Symphony No. 5 in D minor, Op. 47
by Dmitri Shostakovich
Premiered on 21 November 1937 by the Leningrad Philharmonic under Yevgeny Mravinsky, Shostakovich's Fifth Symphony was born of crisis: after the 1936 Pravda denunciation of his opera Lady Macbeth of the Mtsensk District, the composer responded with a work the Soviet press chose to describe as 'a Soviet artist's creative reply to just criticism.' Whether the symphony represents genuine contrition or subversive irony remains one of musicology's great debates. The massive first movement's sonata structure unfolds under extreme psychological pressure; the sardonic Scherzo is a grotesque march; the profoundly searching Largo is widely considered Shostakovich's most heartfelt orchestral utterance; and the finale's forced, brassy D major triumph has been interpreted both as triumphant resolution and as a coerced smile.

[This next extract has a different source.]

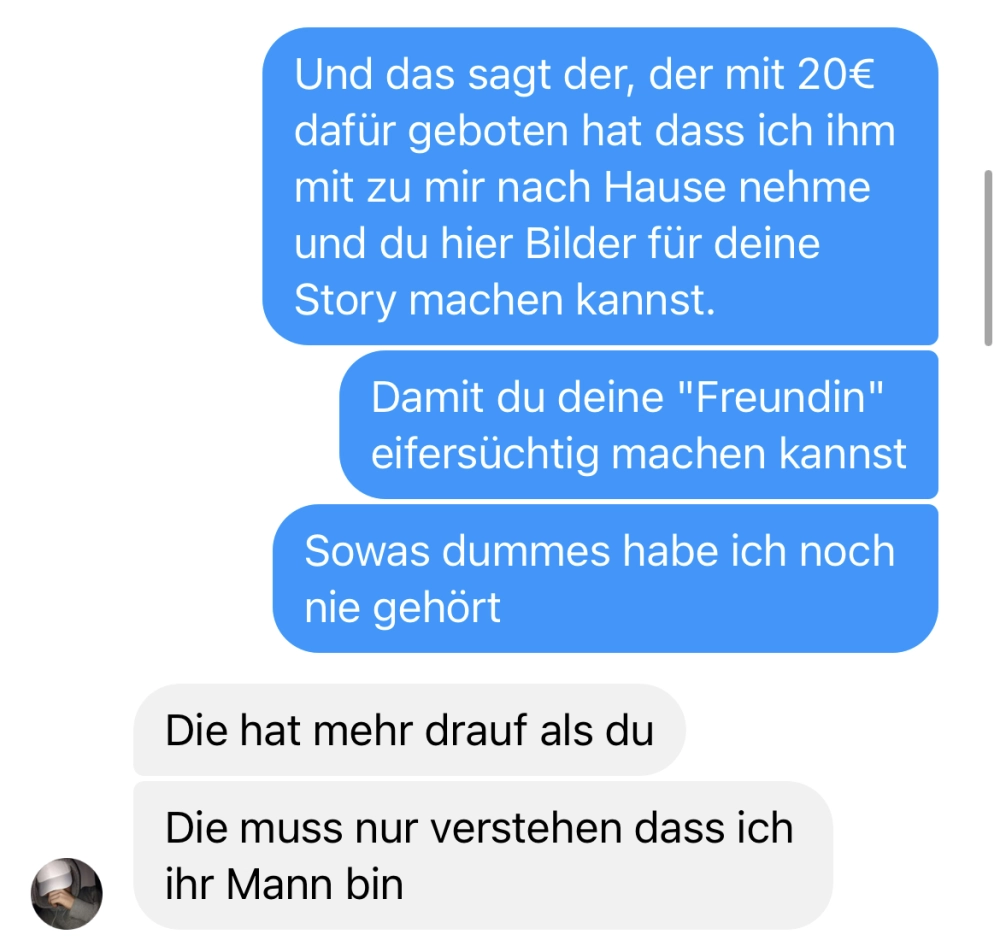Image resolution: width=1000 pixels, height=952 pixels.
Task: Tap the blue 'Damit du deine Freundin' message
Action: 639,425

The work became instantly iconic and remains one of the most performed symphonies of the twentieth century.
Editions
Muzgiz
Editorial staff, 1939
Original Soviet state publishing house edition; the historical source text used at the 1937 premiere.
Sikorski
Editorial staff, 1972
Standard Western performing edition; widely distributed for professional orchestral use in Europe and the Americas.
Eulenburg
Krzysztof Meyer, 1994
Pocket score with analytical preface by Shostakovich scholar Krzysztof Meyer; the preferred study score.